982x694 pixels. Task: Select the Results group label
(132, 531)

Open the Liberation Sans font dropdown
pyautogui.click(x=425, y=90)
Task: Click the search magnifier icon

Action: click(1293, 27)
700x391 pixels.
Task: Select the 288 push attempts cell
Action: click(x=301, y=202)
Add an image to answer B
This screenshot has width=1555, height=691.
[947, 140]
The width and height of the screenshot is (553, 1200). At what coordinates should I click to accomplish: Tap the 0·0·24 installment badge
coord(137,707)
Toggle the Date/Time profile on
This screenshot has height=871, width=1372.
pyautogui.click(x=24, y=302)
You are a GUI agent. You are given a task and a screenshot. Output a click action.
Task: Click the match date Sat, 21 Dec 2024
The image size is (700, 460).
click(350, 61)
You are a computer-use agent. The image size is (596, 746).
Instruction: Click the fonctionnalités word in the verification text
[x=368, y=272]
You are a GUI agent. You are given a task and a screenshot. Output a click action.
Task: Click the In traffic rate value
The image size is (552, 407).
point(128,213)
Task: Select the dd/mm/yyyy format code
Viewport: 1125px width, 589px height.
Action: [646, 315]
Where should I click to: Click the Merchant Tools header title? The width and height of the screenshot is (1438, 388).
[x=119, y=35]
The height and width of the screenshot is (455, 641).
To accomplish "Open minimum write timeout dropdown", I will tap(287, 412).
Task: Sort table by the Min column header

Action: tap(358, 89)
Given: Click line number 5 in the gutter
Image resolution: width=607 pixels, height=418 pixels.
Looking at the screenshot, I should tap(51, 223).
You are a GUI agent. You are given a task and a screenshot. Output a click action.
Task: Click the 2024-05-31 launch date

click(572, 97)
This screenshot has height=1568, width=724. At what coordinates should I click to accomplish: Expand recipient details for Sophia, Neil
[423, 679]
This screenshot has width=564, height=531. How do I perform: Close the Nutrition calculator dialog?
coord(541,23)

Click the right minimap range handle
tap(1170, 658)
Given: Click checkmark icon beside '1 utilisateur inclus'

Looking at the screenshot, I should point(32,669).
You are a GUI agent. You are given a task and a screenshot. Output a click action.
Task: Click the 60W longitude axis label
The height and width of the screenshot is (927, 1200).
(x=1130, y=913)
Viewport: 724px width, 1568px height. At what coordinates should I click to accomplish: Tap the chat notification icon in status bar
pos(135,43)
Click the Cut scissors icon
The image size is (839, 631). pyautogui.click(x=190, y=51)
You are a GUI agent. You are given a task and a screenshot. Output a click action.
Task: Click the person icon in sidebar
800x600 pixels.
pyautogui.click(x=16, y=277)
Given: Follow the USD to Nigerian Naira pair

=-=-=

_WHAT YOU WILL DO_
Repeat the records above exactly, leaving none out.

_EXERCISE OUTPUT_
982x694 pixels. Task: Select the Results group label
(132, 531)

Open the Liberation Sans font dropdown
pyautogui.click(x=425, y=90)
Task: Click the search magnifier icon

Action: click(1293, 27)
700x391 pixels.
Task: Select the 288 push attempts cell
Action: click(x=301, y=202)
Add an image to answer B
This screenshot has width=1555, height=691.
[947, 140]
The width and height of the screenshot is (553, 1200). At what coordinates should I click to accomplish: Tap the 0·0·24 installment badge
coord(137,707)
Toggle the Date/Time profile on
This screenshot has height=871, width=1372.
pyautogui.click(x=24, y=302)
You are a GUI agent. You are given a task and a screenshot. Output a click action.
Task: Click the match date Sat, 21 Dec 2024
The image size is (700, 460).
click(350, 61)
You are a computer-use agent. The image size is (596, 746).
Instruction: Click the fonctionnalités word in the verification text
[x=368, y=272]
You are a GUI agent. You are given a task and a screenshot. Output a click action.
Task: Click the In traffic rate value
The image size is (552, 407).
point(128,213)
Task: Select the dd/mm/yyyy format code
Viewport: 1125px width, 589px height.
Action: [646, 315]
Where should I click to: Click the Merchant Tools header title? The width and height of the screenshot is (1438, 388).
[x=119, y=35]
The height and width of the screenshot is (455, 641).
To accomplish "Open minimum write timeout dropdown", I will tap(287, 412).
Task: Sort table by the Min column header

Action: tap(358, 89)
Given: Click line number 5 in the gutter
Image resolution: width=607 pixels, height=418 pixels.
Looking at the screenshot, I should tap(51, 223).
You are a GUI agent. You are given a task and a screenshot. Output a click action.
Task: Click the 2024-05-31 launch date

click(572, 97)
This screenshot has height=1568, width=724. At what coordinates should I click to accomplish: Expand recipient details for Sophia, Neil
[423, 679]
This screenshot has width=564, height=531. How do I perform: Close the Nutrition calculator dialog?
coord(541,23)

Click the right minimap range handle
tap(1170, 658)
Given: Click checkmark icon beside '1 utilisateur inclus'

Looking at the screenshot, I should point(32,669).
You are a GUI agent. You are given a task and a screenshot. Output a click action.
Task: Click the 60W longitude axis label
The height and width of the screenshot is (927, 1200).
(x=1130, y=913)
Viewport: 724px width, 1568px height. At what coordinates should I click to accomplish: Tap the chat notification icon in status bar
pos(135,43)
Click the Cut scissors icon
The image size is (839, 631). pyautogui.click(x=190, y=51)
You are a GUI agent. You are given a task and a screenshot. Output a click action.
Task: Click the person icon in sidebar
800x600 pixels.
pyautogui.click(x=16, y=277)
Given: Follow the USD to Nigerian Naira pair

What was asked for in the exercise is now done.